Cet intérêt médiatique se prolonge dans les magazines télévisés, pourtant présentés par leur promoteurs comme des émissions permettant de donner de la « profondeur », de prendre le « temps de l’analyse », par rapport aux journaux télévisés.

Laurent Bonelli

La suite : Médias et« insécurité » (2) : Les magazines télévisés

Notes

[1] Laurent Bonelli, La France a peur. Une histoire sociale de l’“insécurité”, La Découverte, coll. « cahiers libres », 2008.

[2] R.V Ericson, P. M. Baranek et J.B.L. Chan, Visualizing Deviance. A Study of News Organization, University of Toronto Press, Toronto, 1987, pp. 50-51.

[3] Voir M. Lever, Canards sanglants, Fayard, Paris, 1993 et D. Kalifa, L’encre et le sang. Récits de crimes et société à la Belle Époque, Fayard, Paris, 1995.

[4] A. Collovald, Violence et délinquance dans la presse. Politisation d’un malaise social et technicisation de son traitement, Rapport pour la DIV, septembre 1999, dactylographié.

[5] A. Peralva et E. Macé, Médias et violences urbaines. Étude exploratoire sur le travail des journalistes, rapport pour l’IHESI, avril 1999, pp. 4-5.

[6] R.V Ericson, P. M. Baranek et J.B.L. Chan, Visualizing Deviance…, op. cit., p. 3.

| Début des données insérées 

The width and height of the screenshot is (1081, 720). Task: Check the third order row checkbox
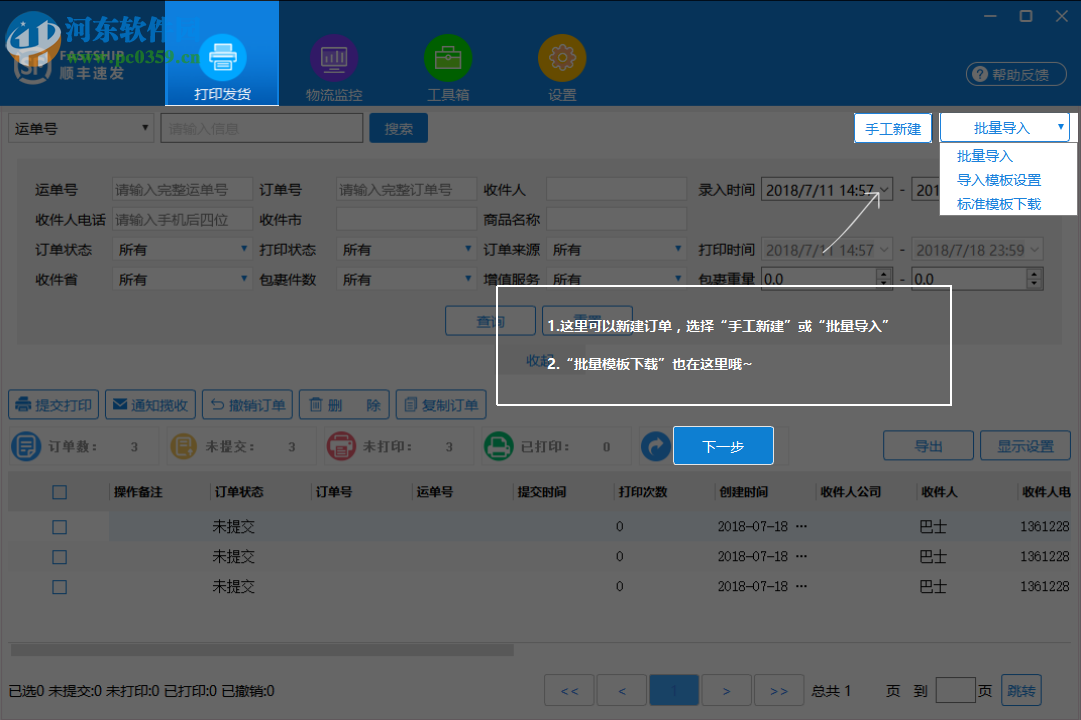click(59, 586)
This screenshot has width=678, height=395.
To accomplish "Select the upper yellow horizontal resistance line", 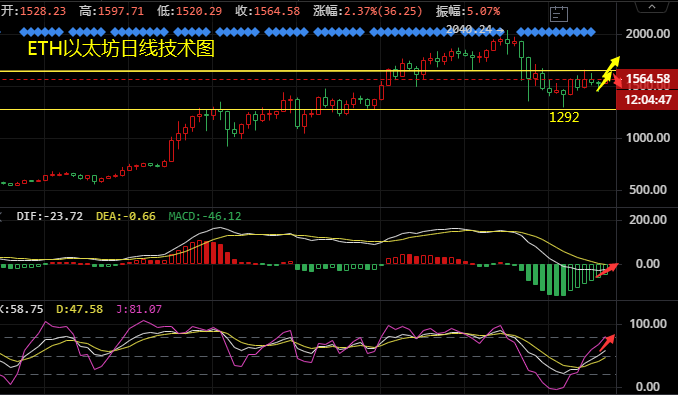I will click(308, 71).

[7] P. Bourdieu, « L’emprise du journalisme », Actes de la recherche en sciences sociales n° 101-102, mars 1994, pp. 3-9.

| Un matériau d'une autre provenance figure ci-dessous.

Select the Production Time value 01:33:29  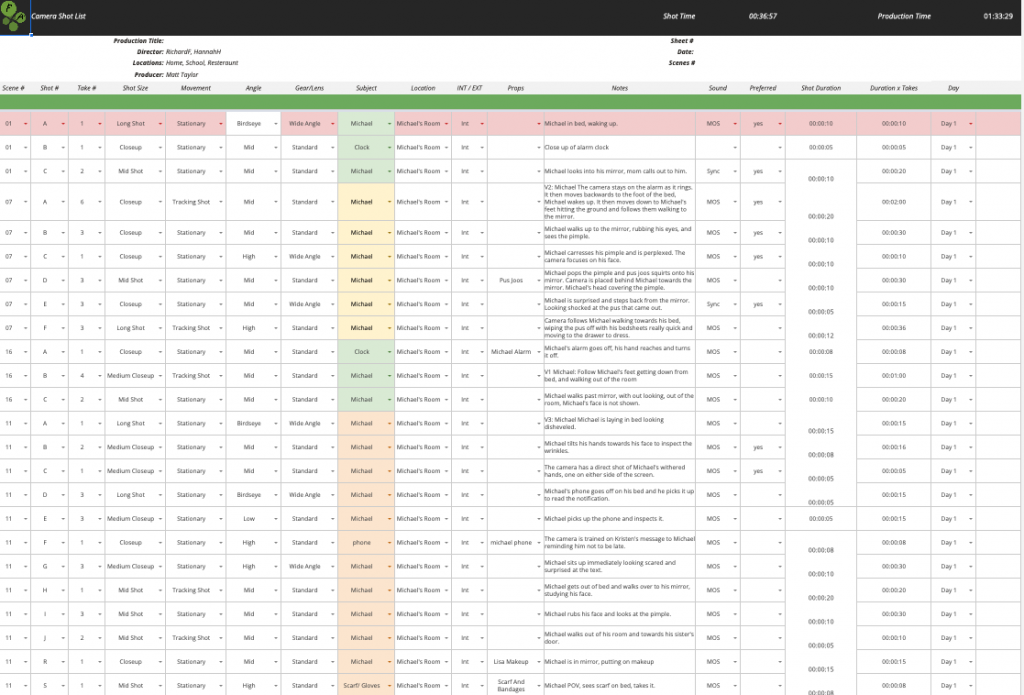pos(996,17)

[8] Notamment D. Marchetti, Contribution à une sociologie des transformations du champ journalistique dans les années 80 et 90. À propos d’« événements sida » et du « scandale du sang contaminé », Thèse de sociologie, EHESS, Paris, 1997 ; J. Duval, Critique de la raison journalistique. Les transformations de la presse économique en France, Seuil, Paris, 2004, et E. Neveu, Sociologie du journalisme, La Découverte, Paris, 2001.

[9] P. Champagne et D. Marchetti, « L’information médicale sous contrainte. À propos du ‘scandale du sang contaminé’ », Actes de la recherche en sciences sociales n° 101-102, mars 1994, pp. 40-62.

[10] P. Bourdieu, Sur la télévision, Seuil-Raisons d’agir, Paris, 1996, pp. 58-59.

[11] Pour les journaux télévisés, voir Les Nouveaux Dossiers de l’Audiovisuel, n°10 mai-juin 2006.

[12] A. Collovald, « Des désordres sociaux à la violence urbaine », Actes de la recherche en sciences sociales, n°136-137, mars 2001, pp. 108 et suiv. Voir également S. Bonnafous, L’immigration prise aux mots. Les immigrés dans la presse au tournant des années 80, éditions Kimé, Paris, 1991.

[13] J. Terral, L’insécurité au journal télévisé. La campagne présidentielle de 2002, L’Harmattan, Paris, 2004, pp. 35 et suiv.

[14] Cité par J. Terral, L’insécurité au journal télévisé… op. cit., pp. 9-10.

[15] Cité par Le Monde du 24 avril 2002.